## WHAT TO PRODUCE:
The response should consist of the records that follow, repeated exactly.

## MATERIALS PROVIDED:

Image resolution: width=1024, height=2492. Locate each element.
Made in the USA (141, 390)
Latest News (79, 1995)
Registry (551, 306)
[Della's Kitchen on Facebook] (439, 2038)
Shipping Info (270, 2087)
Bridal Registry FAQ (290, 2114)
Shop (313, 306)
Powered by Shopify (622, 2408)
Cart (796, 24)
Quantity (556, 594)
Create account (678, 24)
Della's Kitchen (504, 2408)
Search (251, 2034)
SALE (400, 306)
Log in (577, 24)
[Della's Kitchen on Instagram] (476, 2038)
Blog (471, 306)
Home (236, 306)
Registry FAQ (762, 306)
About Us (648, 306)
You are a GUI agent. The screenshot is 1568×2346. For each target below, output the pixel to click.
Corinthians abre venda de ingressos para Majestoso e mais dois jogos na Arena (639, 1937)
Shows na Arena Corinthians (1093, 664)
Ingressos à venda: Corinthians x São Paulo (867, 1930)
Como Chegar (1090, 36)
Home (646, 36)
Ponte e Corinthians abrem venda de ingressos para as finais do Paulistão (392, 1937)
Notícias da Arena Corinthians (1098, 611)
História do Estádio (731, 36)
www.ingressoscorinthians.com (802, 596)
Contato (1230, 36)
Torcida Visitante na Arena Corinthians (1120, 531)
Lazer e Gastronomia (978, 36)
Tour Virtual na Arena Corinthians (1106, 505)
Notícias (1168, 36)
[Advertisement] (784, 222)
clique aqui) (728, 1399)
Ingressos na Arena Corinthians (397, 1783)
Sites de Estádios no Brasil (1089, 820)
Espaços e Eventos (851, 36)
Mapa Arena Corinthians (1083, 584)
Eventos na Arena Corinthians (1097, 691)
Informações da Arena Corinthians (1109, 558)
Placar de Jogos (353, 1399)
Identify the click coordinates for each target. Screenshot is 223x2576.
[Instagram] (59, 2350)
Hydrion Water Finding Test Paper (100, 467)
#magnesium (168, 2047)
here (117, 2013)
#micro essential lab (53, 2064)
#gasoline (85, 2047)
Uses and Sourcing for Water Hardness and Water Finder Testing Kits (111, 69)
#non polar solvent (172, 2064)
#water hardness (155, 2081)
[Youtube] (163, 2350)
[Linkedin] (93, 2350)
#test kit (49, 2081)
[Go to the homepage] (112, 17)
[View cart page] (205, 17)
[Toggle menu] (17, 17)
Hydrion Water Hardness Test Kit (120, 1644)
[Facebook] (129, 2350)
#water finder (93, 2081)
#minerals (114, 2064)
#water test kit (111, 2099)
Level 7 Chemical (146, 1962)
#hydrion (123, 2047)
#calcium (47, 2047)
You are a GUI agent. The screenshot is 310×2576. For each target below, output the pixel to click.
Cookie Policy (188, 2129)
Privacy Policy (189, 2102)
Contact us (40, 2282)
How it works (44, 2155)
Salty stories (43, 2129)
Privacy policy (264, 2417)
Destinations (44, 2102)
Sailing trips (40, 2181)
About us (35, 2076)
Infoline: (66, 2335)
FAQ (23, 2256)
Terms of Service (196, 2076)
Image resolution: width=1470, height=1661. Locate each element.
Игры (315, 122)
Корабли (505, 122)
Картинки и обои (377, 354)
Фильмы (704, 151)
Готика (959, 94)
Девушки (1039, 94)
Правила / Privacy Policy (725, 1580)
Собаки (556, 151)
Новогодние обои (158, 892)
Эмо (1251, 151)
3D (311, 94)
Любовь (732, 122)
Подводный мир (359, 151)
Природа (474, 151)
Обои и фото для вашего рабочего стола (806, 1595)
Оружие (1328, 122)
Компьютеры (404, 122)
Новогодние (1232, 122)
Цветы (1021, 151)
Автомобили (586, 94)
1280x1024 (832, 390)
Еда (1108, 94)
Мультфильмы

## WRITTEN ANSWER:
Image resolution: width=1024, height=2492. Locate each element.
Made in the USA (141, 390)
Latest News (79, 1995)
Registry (551, 306)
[Della's Kitchen on Facebook] (439, 2038)
Shipping Info (270, 2087)
Bridal Registry FAQ (290, 2114)
Shop (313, 306)
Powered by Shopify (622, 2408)
Cart (796, 24)
Quantity (556, 594)
Create account (678, 24)
Della's Kitchen (504, 2408)
Search (251, 2034)
SALE (400, 306)
Log in (577, 24)
[Della's Kitchen on Instagram] (476, 2038)
Blog (471, 306)
Home (236, 306)
Registry FAQ (762, 306)
About Us (648, 306)
You are a GUI agent. The screenshot is 1568×2346. For each target below, output the pixel to click.
Corinthians abre venda de ingressos para Majestoso e mais dois jogos na Arena (639, 1937)
Shows na Arena Corinthians (1093, 664)
Ingressos à venda: Corinthians x São Paulo (867, 1930)
Como Chegar (1090, 36)
Home (646, 36)
Ponte e Corinthians abrem venda de ingressos para as finais do Paulistão (392, 1937)
Notícias da Arena Corinthians (1098, 611)
História do Estádio (731, 36)
www.ingressoscorinthians.com (802, 596)
Contato (1230, 36)
Torcida Visitante na Arena Corinthians (1120, 531)
Lazer e Gastronomia (978, 36)
Tour Virtual na Arena Corinthians (1106, 505)
Notícias (1168, 36)
[Advertisement] (784, 222)
clique aqui) (728, 1399)
Ingressos na Arena Corinthians (397, 1783)
Sites de Estádios no Brasil (1089, 820)
Espaços e Eventos (851, 36)
Mapa Arena Corinthians (1083, 584)
Eventos na Arena Corinthians (1097, 691)
Informações da Arena Corinthians (1109, 558)
Placar de Jogos (353, 1399)
Identify the click coordinates for each target. Screenshot is 223x2576.
[Instagram] (59, 2350)
Hydrion Water Finding Test Paper (100, 467)
#magnesium (168, 2047)
here (117, 2013)
#micro essential lab (53, 2064)
#gasoline (85, 2047)
Uses and Sourcing for Water Hardness and Water Finder Testing Kits (111, 69)
#non polar solvent (172, 2064)
#water hardness (155, 2081)
[Youtube] (163, 2350)
[Linkedin] (93, 2350)
#test kit (49, 2081)
[Go to the homepage] (112, 17)
[View cart page] (205, 17)
[Toggle menu] (17, 17)
Hydrion Water Hardness Test Kit (120, 1644)
[Facebook] (129, 2350)
#water finder (93, 2081)
#minerals (114, 2064)
#water test kit (111, 2099)
Level 7 Chemical (146, 1962)
#hydrion (123, 2047)
#calcium (47, 2047)
You are a GUI agent. The screenshot is 310×2576. For each target below, output the pixel to click.
Cookie Policy (188, 2129)
Privacy Policy (189, 2102)
Contact us (40, 2282)
How it works (44, 2155)
Salty stories (43, 2129)
Privacy policy (264, 2417)
Destinations (44, 2102)
Sailing trips (40, 2181)
About us (35, 2076)
Infoline: (66, 2335)
FAQ (23, 2256)
Terms of Service (196, 2076)
Image resolution: width=1470, height=1661. Locate each element.
Игры (315, 122)
Корабли (505, 122)
Картинки и обои (377, 354)
Фильмы (704, 151)
Готика (959, 94)
Девушки (1039, 94)
Правила / Privacy Policy (725, 1580)
Собаки (556, 151)
Новогодние обои (158, 892)
Эмо (1251, 151)
3D (311, 94)
Любовь (732, 122)
Подводный мир (359, 151)
Природа (474, 151)
Обои и фото для вашего рабочего стола (806, 1595)
Оружие (1328, 122)
Компьютеры (404, 122)
Новогодние (1232, 122)
Цветы (1021, 151)
Автомобили (586, 94)
1280x1024 (832, 390)
Еда (1108, 94)
Мультфильмы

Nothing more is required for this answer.